Whenever possible, once the server has queued the job, it returns right away, and the HTTP connection is closed. This works fine and allows the server to sustain very high load.

client                   server                 job server
  .                        |                        |
  .                        |                        |
  |------HTTP request----->|                        |
  |                        |--------queue job------>|
  |<--------close----------|                        |
  .                        |                        |
  .                        |                        |

But in some cases, the client needs to get the result as soon as the job is finished. Unfortunately, there's no way the server can contact the client once the HTTP connection is closed. One solution would be to rely on the client application polling the server every few seconds until the job is completed.

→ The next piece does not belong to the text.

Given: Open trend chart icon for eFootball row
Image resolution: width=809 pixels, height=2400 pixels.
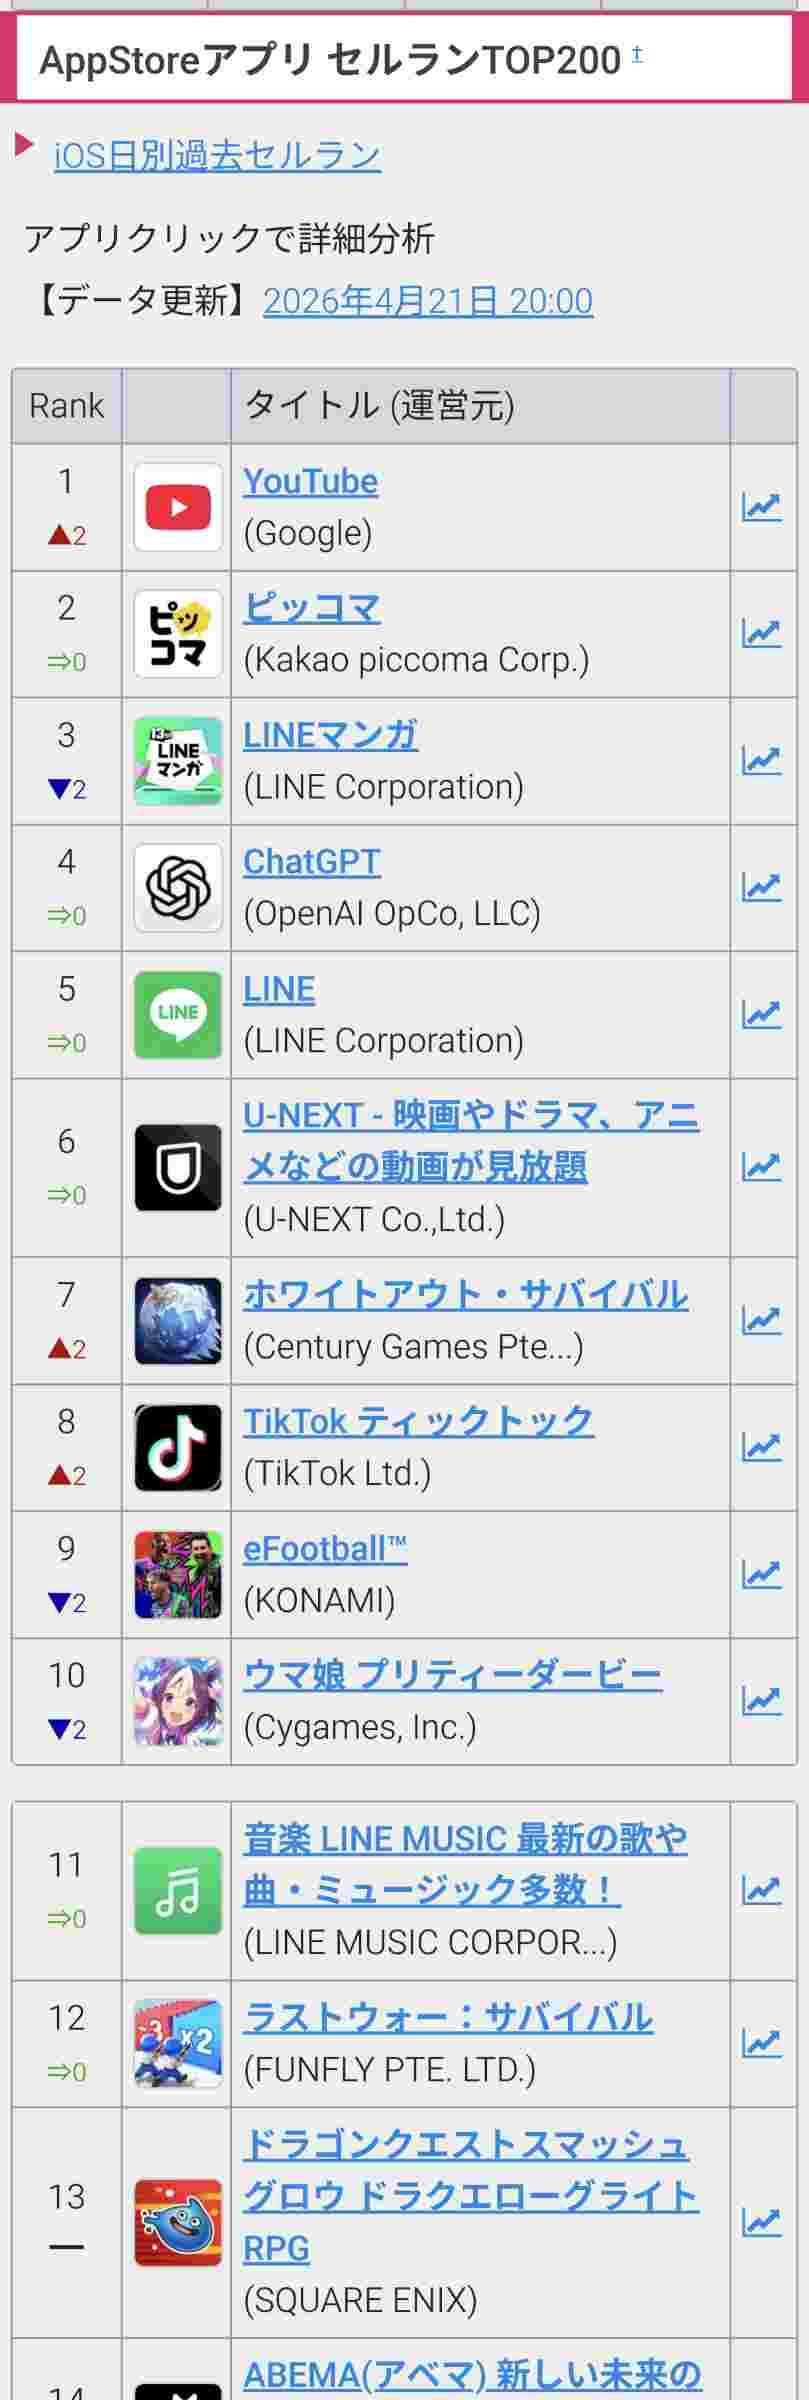Looking at the screenshot, I should pos(761,1575).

I would like to avoid this solution, if possible, mostly because it would hinder the reactiveness of the service, and also because it would load the server with many unnecessary poll requests.

In short, I would like to keep the HTTP connection up and running, doing nothing (except perhaps sending a whitespace every once in a while to keep the TCP connection alive, just like Amazon S3 does), until the job is done, and the server returns the result.

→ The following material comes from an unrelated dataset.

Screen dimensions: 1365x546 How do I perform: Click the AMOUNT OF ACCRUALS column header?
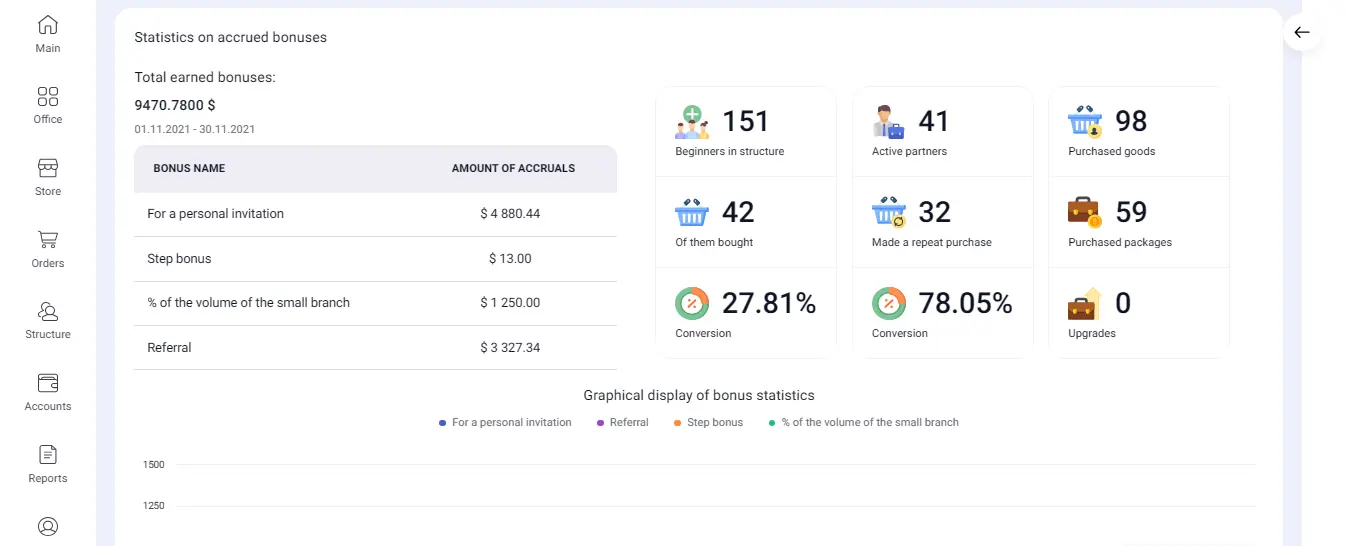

client                   server                 job server
  .                        |                        |
  .                        |                        |
  |------HTTP request----->|                        |
  |                        |--------queue job------>|
  |<------keep-alive-------|                        |
  |         [...]          |                        |
  |<------keep-alive-------|                        |
  |                        |<--------result---------|
  |<----result + close-----|                        |
  .                        |                        |
  .                        |                        |

How can I implement long running HTTP connections in an efficient way, assuming the server is under very high load (it is not the case yet, but the goal to be able to sustain the highest possible load, with hundreds or thousands of requests per second)?

Offloading the actual jobs to other servers should ensure a low CPU usage on the server, but how can I avoid processes piling up and using all the server's RAM, or incoming requests being dropped because of too many open connections?

This is probably mostly a matter of configuring nginx and gunicorn properly. I have read a bit about async workers based on greenlets in gunicorn: the documentation says that async workers are used by "Applications making long blocking calls (Ie, external web services)", this sounds perfect. It also says "In general, an application should be able to make use of these worker classes with no changes". This sounds great. Any feedback on this?

Thanks for your advices.

I'm answering my own question, perhaps someone has a better solution.

Reading gunicorn's documentation a bit further, and reading a bit more about eventlet and gevent, I think that gunicorn answers my question perfectly. Gunicorn has a master process that manages a pool of workers. Each worker can be either synchronous (single threaded, handling one request at a time) or asynchronous (each worker actually handles multiple requests almost simultaneously).

Synchronous workers are very simple to understand and to debug, and if a worker fails, only one request is lost. But if a worker is stuck in a long running external API call, it is basically sleeping. So in case of high load, all workers might end up sleeping while waiting for results, and requests will end up being dropped.

So the solution is to change the default worker type from synchronous to asynchronous (choosing eventlet or gevent, here's a comparison). Now each worker runs multiple green threads, each of which is extremely lightweight. Whenever one thread has to wait for some I/O, another green thread resumes execution. This is called cooperative multitasking. It's very fast, and very lightweight (a single worker could handle thousands of concurrent requests, if they are waiting for I/O). Exactly what I need.

I was wondering how I should change my existing code, but apparently the standard python modules are monkey-patched by gunicorn upon startup (actually by eventlet or gevent) so all existing code can run without change and still behave nicely with other threads.

There are a bunch of parameters which can be tweaked in gunicorn, for example the maximum number of simultaneous clients using gunicorn's worker_connections parameter, the maximum number of pending connections using the backlog parameter, etc.

This is just great, I'll start testing right away!